◆ **AANGELEVERDE TEKST**:
========

Hoeve zogenaamd "'T VAGEVIER" zie houten uithangbord. De oudst gekende vermelding dateert van 1719 wanneer de kinderen van Franciscus De Knock de hofstede verkopen aan Maerten De Kock. De verkoopakte vermeldt de koper als bouwheer van de woning, waaruit kan worden afgeleid dat deze kort voor 1719 is gebouwd. In 1748 koopt de toenmalige eigenaar Marten Blondeel een aanpalend stuk grond zogenaamd "Het Vagevier", een naam die vanaf dan ook aan de hoeve wordt gegeven. Afgebeeld op de Ferrariskaart (1770-1778) met twee parallelle volumes evenwijdig met de straat. Op een figuratieve kaart van 1780 getekend met kleinere woning, een landgebouw parallel aan de straat en een bakhuis.

========

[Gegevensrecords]
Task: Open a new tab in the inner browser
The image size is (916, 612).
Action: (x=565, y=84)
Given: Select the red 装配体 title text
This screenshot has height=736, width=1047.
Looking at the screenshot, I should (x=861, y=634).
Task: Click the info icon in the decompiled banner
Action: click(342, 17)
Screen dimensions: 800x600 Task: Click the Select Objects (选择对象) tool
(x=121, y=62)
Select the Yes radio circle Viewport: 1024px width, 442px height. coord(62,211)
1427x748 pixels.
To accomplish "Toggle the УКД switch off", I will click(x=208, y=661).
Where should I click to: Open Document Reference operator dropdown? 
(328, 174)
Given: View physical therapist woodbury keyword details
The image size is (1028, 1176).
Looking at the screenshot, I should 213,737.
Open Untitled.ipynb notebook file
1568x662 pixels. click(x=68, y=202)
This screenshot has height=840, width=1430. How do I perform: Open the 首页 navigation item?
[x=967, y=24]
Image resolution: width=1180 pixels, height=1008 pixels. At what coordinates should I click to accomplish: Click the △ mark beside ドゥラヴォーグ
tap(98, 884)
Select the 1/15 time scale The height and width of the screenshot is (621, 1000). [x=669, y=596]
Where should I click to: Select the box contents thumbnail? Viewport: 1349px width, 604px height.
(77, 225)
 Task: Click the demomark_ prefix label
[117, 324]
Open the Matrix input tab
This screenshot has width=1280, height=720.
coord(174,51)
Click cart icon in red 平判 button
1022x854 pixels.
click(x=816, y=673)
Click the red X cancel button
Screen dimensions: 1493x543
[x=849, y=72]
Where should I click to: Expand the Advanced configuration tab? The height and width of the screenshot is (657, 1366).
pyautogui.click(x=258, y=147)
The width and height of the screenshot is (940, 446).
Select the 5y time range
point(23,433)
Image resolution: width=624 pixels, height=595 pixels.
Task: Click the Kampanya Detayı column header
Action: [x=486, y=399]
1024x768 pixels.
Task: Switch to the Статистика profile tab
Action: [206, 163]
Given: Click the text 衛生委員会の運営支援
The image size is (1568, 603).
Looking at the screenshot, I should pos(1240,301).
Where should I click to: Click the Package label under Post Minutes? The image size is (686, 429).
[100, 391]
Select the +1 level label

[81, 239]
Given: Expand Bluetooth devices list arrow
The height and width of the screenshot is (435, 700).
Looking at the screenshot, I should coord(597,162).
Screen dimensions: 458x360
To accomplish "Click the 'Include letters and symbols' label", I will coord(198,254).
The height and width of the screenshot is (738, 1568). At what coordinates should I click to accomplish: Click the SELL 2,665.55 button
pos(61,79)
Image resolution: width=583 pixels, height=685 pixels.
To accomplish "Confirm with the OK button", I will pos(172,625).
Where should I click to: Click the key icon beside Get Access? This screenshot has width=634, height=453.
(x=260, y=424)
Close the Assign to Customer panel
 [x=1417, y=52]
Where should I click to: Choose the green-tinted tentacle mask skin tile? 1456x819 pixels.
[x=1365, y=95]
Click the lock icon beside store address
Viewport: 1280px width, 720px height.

========

◆ **LIJST MET OPDRACHTEN**:
[A] In welk jaar kocht Marten Blondeel volgens de tekst over hoeve 't Vagevier het aanpalende stuk grond "Het Vagevier"?
[B] Vat de tekst over hoeve 't Vagevier samen in twee zinnen.
[C] Schrijf de tekst over hoeve 't Vagevier verder na de laatste zin.

◆ **GENUMMERDE ANTWOORDEN**:
[A] In 1748.

[B] Hoeve 't Vagevier werd kort voor 1719 gebouwd door Maerten De Kock, die de hofstede dat jaar kocht van de kinderen van Franciscus De Knock. De hoeve kreeg haar naam nadat eigenaar Marten Blondeel in 1748 een aanpalend stuk grond met de naam "Het Vagevier" kocht, en ze staat afgebeeld op de Ferrariskaart (1770-1778) en op een figuratieve kaart van 1780.

[C]
In 1789 wordt de hoeve aangekocht door Pieter de Groote van het nabijgelegen "Evershof". Op een kadastrale kaart van Loppem uit 1809 wordt de hoeve als vergrote tweewoonst, met twee landgebouwen, afgebeeld. In 1828 worden de gebouwen aangekocht door Jacob Beuselinck en zijn echtgenote, zij laten tussen 1828 en 1832 de gebouwen vergroten en verbeteren. Op het primitief kadasterplan (circa 1830) nog steeds als tweewoonst afgebeeld, het landgebouw aan de straatkant is afgebroken. In 1890 wordt de woning aangekocht door baron Charles van Caloen, die het kasteel van Loppem (zie Steenbrugsestraat 26A, 26B en 28) bewoont. De woning ondergaat geen noemenswaardige wijzigingen in de 20ste eeuw. De bijgebouwen krijgen een grondige aanpassing onder meer met een verstening van de houten schuur en aanzienlijke uitbreidingen in de tweede helft van de 20ste eeuw. Door de aanleg van de autosnelweg E40/A10, in de jaren 1940, wordt de oorspronkelijke, oostelijk gelegen oprit afgesneden en laat baron Jean van Caloen in 1927-1928 een nieuwe dreef vanaf de Steenbrugsestraat aanleggen. In 1950 staat van Caloen de dreef af aan de gemeente, de dreef wordt geasfalteerd en opgenomen in de Ieperweg.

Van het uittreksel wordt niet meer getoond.